Call it informing, whistle-blowing, ratting out or just plain snitching, the act of exposing the wrong-doing of one’s professional colleagues remains ethically perplexing. The reason for this is that it exposes the point where utilitarianism (do what works best for the most people) and reciprocity (do to others what you would like done to you) part philosophies. Most of us, at a gut level, feel that exposing a colleague’s misconduct is a breach of fairness and loyalty unless the misconduct’s consequences are so grievous that we are virtually accomplices if we don’t speak up. But what is the level of grievousness that tips the scales? Obviously, it’s a judgement call, and often a very difficult one.

While most professions, such as the law, require their members to report misconduct, most professionals, like lawyers, seldom do so when it means reporting a family member, friend or close associate. Loyalty to an individual usually is stronger than loyalty to a group or institution; human nature works that way. Still, the ethics rules and professional codes that require professionals to rise above personal relationships for the public good have their priorities straight. We don’t want crooked lawyers bilking clients, drunk pilots endangering travelers, corrupt politicians perverting our laws or inept doctors killing patients. If that means ending a friendship or betraying a personal trust, so be it.

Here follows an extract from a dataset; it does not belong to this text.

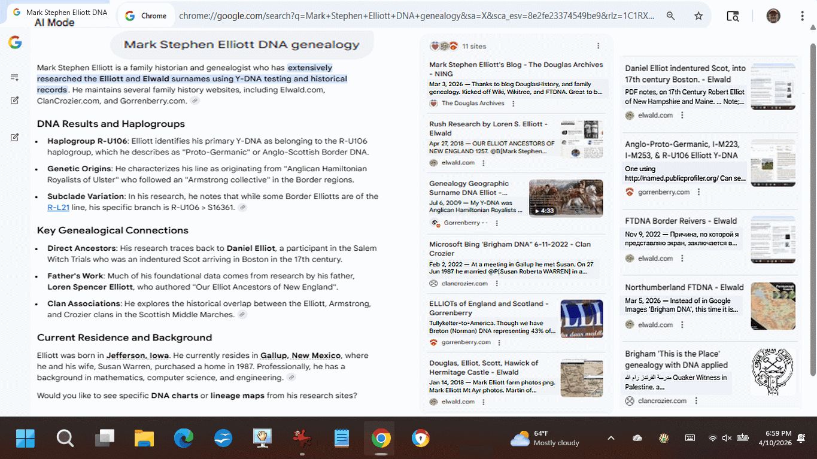Open AI Mode history list icon

pyautogui.click(x=15, y=77)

Yes, it is easier said than done.

Abu Ghraib and Watergate are two memorable national scandals exposed by informers who the public regards as heroic. So why is the media and much of the public that cares (mostly viewers of ESPN) so vitriolic about the revelations by Jose Canseco, the former baseball MVP who names steroid users, past and present, in his best-selling book, Juiced? Steroids in sports are bad, right? Users are cheaters, right? Jose did the right thing, right?

Why isn’t Jose a hero?

Jose Canseco isn’t a hero because he couldn’t care less about cleansing baseball of performance enhancing drugs; in fact, he’s in favor of them. He never made a reasoned, ethical decision that the necessity of exposing a blight on the integrity of the National Pastime counted more than loyalty to his former team mates. He ratted them out for two motivations that you won’t find in any list of ethical values: greed, and revenge.

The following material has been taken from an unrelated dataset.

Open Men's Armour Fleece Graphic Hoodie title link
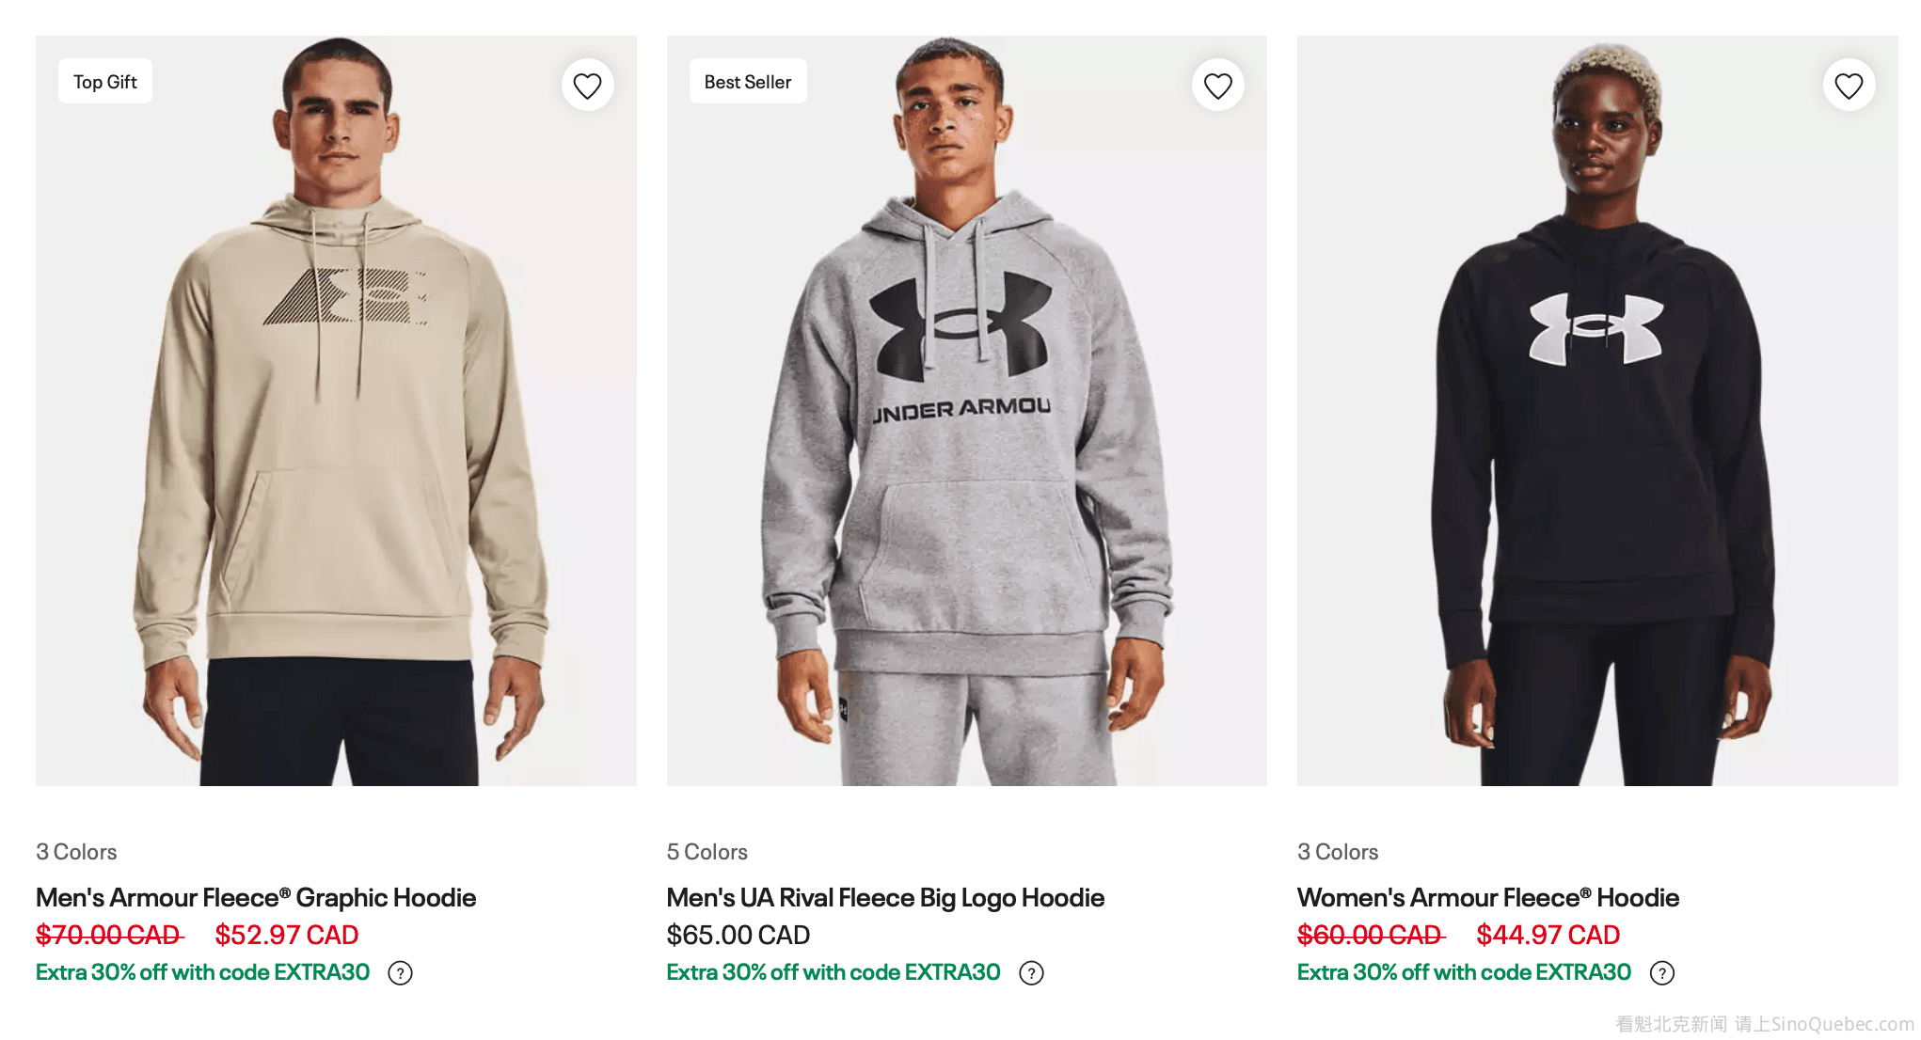(x=256, y=898)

Canseco has blown millions of dollars and Hall of Fame level talent with a messy combination of high living, violent outbursts, arrogance and stupidity. He owes back taxes, and is in debt up to his eyeballs; visit his web site, and his World Series ring is for sale. When he was jettisoned from baseball because he was out of shape and could no longer run, throw or hit well enough to induce teams to tolerate his self-centered personality, he loudly complained that he had been "black-balled," and vowed that he would write a tell-all expose of the sport that would make everyone sorry that they treated him so disrespectfully.

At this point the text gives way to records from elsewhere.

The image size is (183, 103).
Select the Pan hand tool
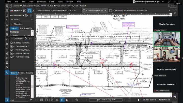62,100

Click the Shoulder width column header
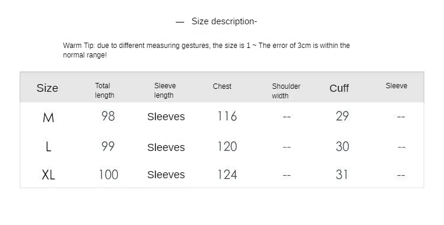pos(286,91)
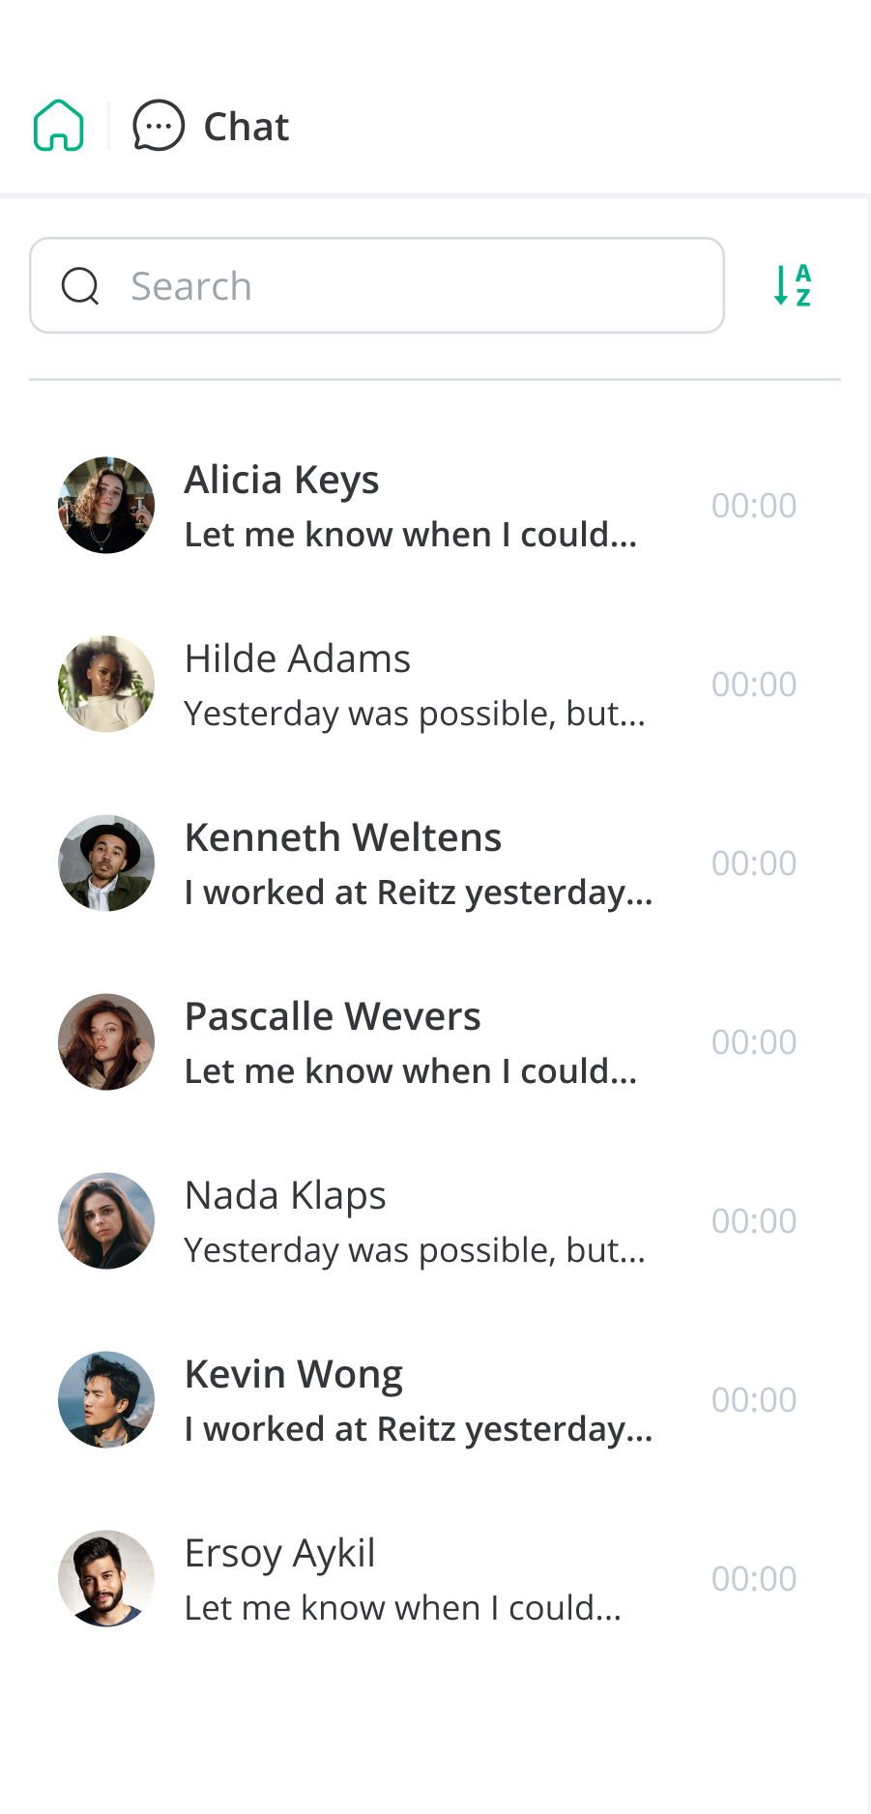
Task: Open chat with Hilde Adams
Action: [298, 659]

Well, he did it. His revelations don’t have quite the punch they might, because Canseco counts frequent lying among his many character flaws, but they have nonetheless fueled the current controversy around the flagrant use of steroids on Major League squads. But Jose gets no points as a whistle-blower, any more than a felon who turns state’s evidence to avoid a longer sentence. He didn’t come forward for baseball, or for high schoolers tempted to use steroids, or for honesty, or for the benefit of the players who played fair and square and ended up looking like mediocrities beside the chemically-enhanced behemoths like Canseco.

He came forward because he needed cash, and because he wanted to hurt people. He is just a rat, a turncoat.

When it comes to distinguishing the whistle-blowers from the snitches, motives are everything.